>> start TEXT TO READ

Title

Optimized wavelet approximation spaces for operator equations

Participant

Stephan Knapek,
Michael Griebel

Key words
 biorthogonal Wavelets, multilevel methods, optimized approximation spaces, sparse grids, norm equivalences,
subspace splittings, partial differential equations, integral equations,
elliptic problems, hyperbolic crosspoints, tensorproducts

Description
 We are concerned with the construction of optimized grids and approximation spaces for elliptic
pseudodifferential operators
of arbitrary order. Based on the framework of tensorproduct biorthogonal wavelet bases and stable subspace splittings,
we construct operator adapted finite element subspaces
with less dimension than the standard full grid spaces
that keep the approximation order of the standard full grid spaces
provided that certain additional regularity assumptions
on the solution are fulfilled.
Specifically for operators of positive order, the dimension is
O(2^J)
independent of the dimension n of the problem compared to
O(2^(Jn))
for the full grid space.
Also, for operators of negative order the overall complexity is significantly in favor
of the new approximation spaces.
We give complexity estimates for the case of continuous linear information.We show these results in a constructive manner by proposing a finite element
method together with optimal preconditioning.
The results are of special importance for problems in
higher dimensions, where a straightforward use of the
full grid approximation spaces is prohibitive.
This idea has been well known for some
time in approximation and interpolation theory
and attracted much attention in last time.
Note that this construction of approximation spaces (i.e., the selection of subspaces) hinges on the additional
freedom that
is provided by the tensorproduct ansatz and on additional regularity requirements.
The resulting sequence of grid points and supports has also been used
successfully in connection with different hierarchical basis functions, for example prewavelets and higher order
splines.
We extend the ideas to pseudodifferential operators of arbitrary order and to approximation spaces spanned by
biorthogonal wavelet systems.
We base the
construction of approximation spaces on the H^snorm.

>> end TEXT TO READ
>> start RAW DATA

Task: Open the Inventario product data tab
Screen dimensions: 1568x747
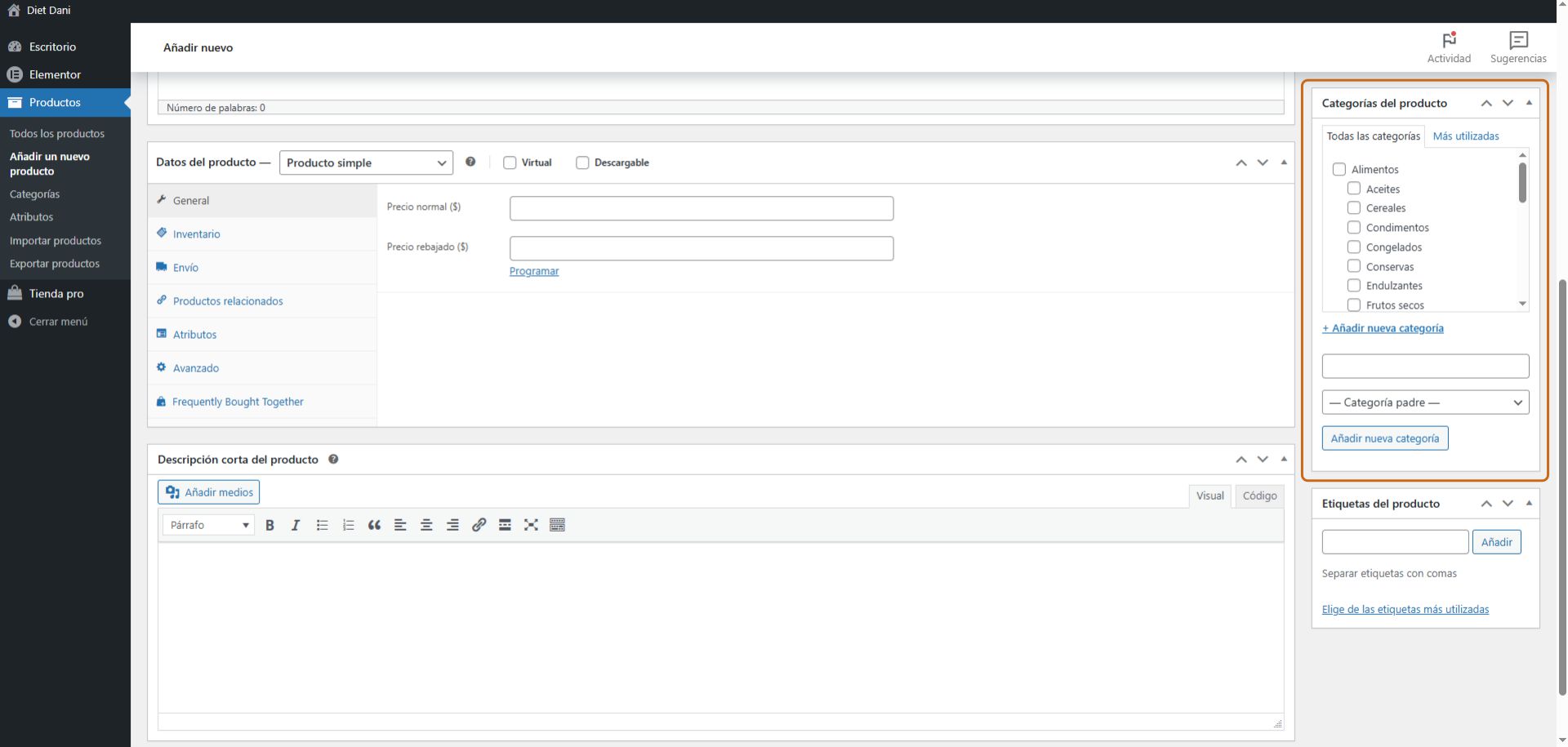Action: [x=196, y=234]
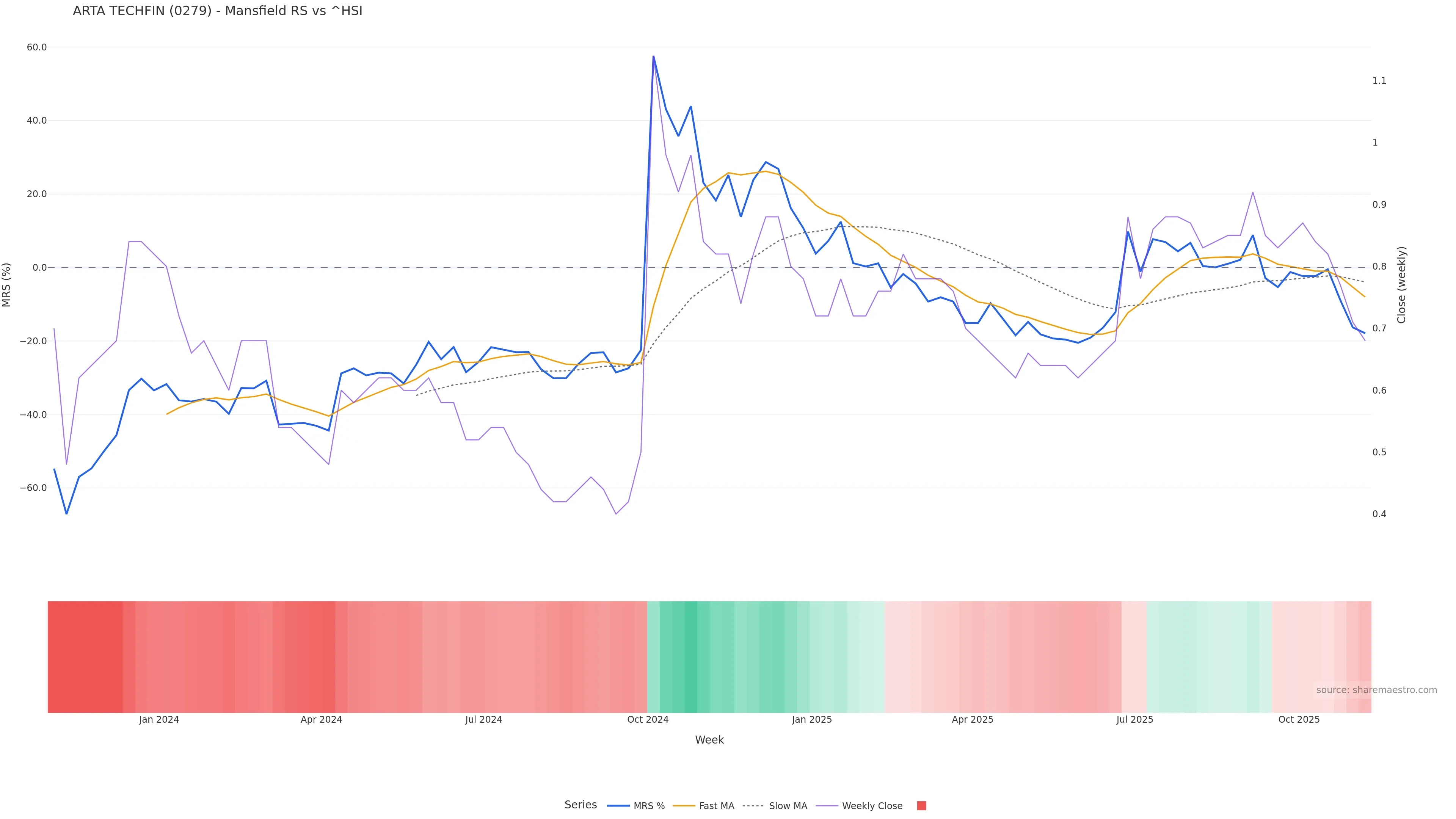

>> end RAW DATA

- [EXERCISE DESCRIPTION]:
From the key words of the wavelet description, please list every one that names a kind of equation or problem. The material has no connection to the wavelet description.

- [TASK RESULT]:
partial differential equations
integral equations
elliptic problems